- Stored items
- Opening Delimiter -
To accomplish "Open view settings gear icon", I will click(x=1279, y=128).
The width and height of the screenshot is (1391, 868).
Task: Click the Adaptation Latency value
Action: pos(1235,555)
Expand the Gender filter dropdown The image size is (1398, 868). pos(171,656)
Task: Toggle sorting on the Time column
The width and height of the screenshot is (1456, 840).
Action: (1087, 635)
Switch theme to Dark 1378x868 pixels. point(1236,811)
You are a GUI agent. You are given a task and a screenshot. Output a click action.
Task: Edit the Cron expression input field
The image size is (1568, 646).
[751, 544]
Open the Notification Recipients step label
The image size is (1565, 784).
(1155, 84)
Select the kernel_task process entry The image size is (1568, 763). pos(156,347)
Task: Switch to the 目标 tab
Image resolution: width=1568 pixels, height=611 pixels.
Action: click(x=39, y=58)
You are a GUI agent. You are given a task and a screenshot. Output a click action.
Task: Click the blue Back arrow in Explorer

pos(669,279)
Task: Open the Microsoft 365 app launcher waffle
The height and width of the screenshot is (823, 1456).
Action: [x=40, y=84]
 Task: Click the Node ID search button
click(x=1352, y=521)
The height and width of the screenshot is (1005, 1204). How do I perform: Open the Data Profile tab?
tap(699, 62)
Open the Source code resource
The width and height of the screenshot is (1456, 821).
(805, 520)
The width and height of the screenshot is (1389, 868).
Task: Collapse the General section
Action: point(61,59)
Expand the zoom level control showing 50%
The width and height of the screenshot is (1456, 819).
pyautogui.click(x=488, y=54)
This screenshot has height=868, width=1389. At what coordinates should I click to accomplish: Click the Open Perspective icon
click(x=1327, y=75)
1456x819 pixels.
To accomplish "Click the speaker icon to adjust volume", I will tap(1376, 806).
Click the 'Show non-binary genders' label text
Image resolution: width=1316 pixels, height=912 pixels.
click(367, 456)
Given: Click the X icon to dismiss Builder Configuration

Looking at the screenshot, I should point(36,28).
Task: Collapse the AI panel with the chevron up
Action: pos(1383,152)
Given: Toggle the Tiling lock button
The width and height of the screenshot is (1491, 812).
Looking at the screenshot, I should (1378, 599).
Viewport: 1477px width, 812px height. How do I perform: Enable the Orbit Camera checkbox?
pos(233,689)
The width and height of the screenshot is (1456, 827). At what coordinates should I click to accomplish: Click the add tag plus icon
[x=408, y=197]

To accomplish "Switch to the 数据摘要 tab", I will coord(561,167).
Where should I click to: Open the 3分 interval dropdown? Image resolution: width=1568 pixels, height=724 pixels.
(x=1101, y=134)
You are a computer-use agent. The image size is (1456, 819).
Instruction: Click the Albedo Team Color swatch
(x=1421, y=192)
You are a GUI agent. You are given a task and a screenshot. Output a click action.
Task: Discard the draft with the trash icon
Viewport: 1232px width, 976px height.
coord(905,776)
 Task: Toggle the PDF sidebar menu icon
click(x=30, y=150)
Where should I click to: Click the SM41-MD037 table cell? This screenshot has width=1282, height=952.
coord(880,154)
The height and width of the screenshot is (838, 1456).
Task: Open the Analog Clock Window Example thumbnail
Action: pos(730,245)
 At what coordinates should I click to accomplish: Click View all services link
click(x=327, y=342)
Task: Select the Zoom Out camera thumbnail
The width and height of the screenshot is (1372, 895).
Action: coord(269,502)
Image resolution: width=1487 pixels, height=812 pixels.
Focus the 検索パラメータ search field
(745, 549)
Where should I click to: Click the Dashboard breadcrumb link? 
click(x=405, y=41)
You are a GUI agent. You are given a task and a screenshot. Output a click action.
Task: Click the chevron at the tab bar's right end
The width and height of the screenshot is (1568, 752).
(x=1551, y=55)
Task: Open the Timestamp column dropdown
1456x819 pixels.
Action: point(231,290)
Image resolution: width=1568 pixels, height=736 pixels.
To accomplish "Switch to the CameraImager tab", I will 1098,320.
- Closing Delimiter -
- Work instructions
Print out every record, character for character.

- The completed task
To accomplish "Open view settings gear icon", I will click(x=1279, y=128).
The width and height of the screenshot is (1391, 868).
Task: Click the Adaptation Latency value
Action: pos(1235,555)
Expand the Gender filter dropdown The image size is (1398, 868). pos(171,656)
Task: Toggle sorting on the Time column
The width and height of the screenshot is (1456, 840).
Action: (1087, 635)
Switch theme to Dark 1378x868 pixels. point(1236,811)
You are a GUI agent. You are given a task and a screenshot. Output a click action.
Task: Edit the Cron expression input field
The image size is (1568, 646).
[751, 544]
Open the Notification Recipients step label
The image size is (1565, 784).
(1155, 84)
Select the kernel_task process entry The image size is (1568, 763). pos(156,347)
Task: Switch to the 目标 tab
Image resolution: width=1568 pixels, height=611 pixels.
Action: click(x=39, y=58)
You are a GUI agent. You are given a task and a screenshot. Output a click action.
Task: Click the blue Back arrow in Explorer

pos(669,279)
Task: Open the Microsoft 365 app launcher waffle
The height and width of the screenshot is (823, 1456).
Action: [x=40, y=84]
 Task: Click the Node ID search button
click(x=1352, y=521)
The height and width of the screenshot is (1005, 1204). How do I perform: Open the Data Profile tab?
tap(699, 62)
Open the Source code resource
The width and height of the screenshot is (1456, 821).
(805, 520)
The width and height of the screenshot is (1389, 868).
Task: Collapse the General section
Action: point(61,59)
Expand the zoom level control showing 50%
The width and height of the screenshot is (1456, 819).
pyautogui.click(x=488, y=54)
This screenshot has height=868, width=1389. At what coordinates should I click to accomplish: Click the Open Perspective icon
click(x=1327, y=75)
1456x819 pixels.
To accomplish "Click the speaker icon to adjust volume", I will tap(1376, 806).
Click the 'Show non-binary genders' label text
Image resolution: width=1316 pixels, height=912 pixels.
click(367, 456)
Given: Click the X icon to dismiss Builder Configuration

Looking at the screenshot, I should point(36,28).
Task: Collapse the AI panel with the chevron up
Action: pos(1383,152)
Given: Toggle the Tiling lock button
The width and height of the screenshot is (1491, 812).
Looking at the screenshot, I should (1378, 599).
Viewport: 1477px width, 812px height. How do I perform: Enable the Orbit Camera checkbox?
pos(233,689)
The width and height of the screenshot is (1456, 827). At what coordinates should I click to accomplish: Click the add tag plus icon
[x=408, y=197]

To accomplish "Switch to the 数据摘要 tab", I will coord(561,167).
Where should I click to: Open the 3分 interval dropdown? Image resolution: width=1568 pixels, height=724 pixels.
(x=1101, y=134)
You are a computer-use agent. The image size is (1456, 819).
Instruction: Click the Albedo Team Color swatch
(x=1421, y=192)
You are a GUI agent. You are given a task and a screenshot. Output a click action.
Task: Discard the draft with the trash icon
Viewport: 1232px width, 976px height.
coord(905,776)
 Task: Toggle the PDF sidebar menu icon
click(x=30, y=150)
Where should I click to: Click the SM41-MD037 table cell? This screenshot has width=1282, height=952.
coord(880,154)
The height and width of the screenshot is (838, 1456).
Task: Open the Analog Clock Window Example thumbnail
Action: pos(730,245)
 At what coordinates should I click to accomplish: Click View all services link
click(x=327, y=342)
Task: Select the Zoom Out camera thumbnail
The width and height of the screenshot is (1372, 895).
Action: coord(269,502)
Image resolution: width=1487 pixels, height=812 pixels.
Focus the 検索パラメータ search field
(745, 549)
Where should I click to: Click the Dashboard breadcrumb link? 
click(x=405, y=41)
You are a GUI agent. You are given a task and a screenshot. Output a click action.
Task: Click the chevron at the tab bar's right end
The width and height of the screenshot is (1568, 752).
(x=1551, y=55)
Task: Open the Timestamp column dropdown
1456x819 pixels.
Action: point(231,290)
Image resolution: width=1568 pixels, height=736 pixels.
To accomplish "Switch to the CameraImager tab", I will 1098,320.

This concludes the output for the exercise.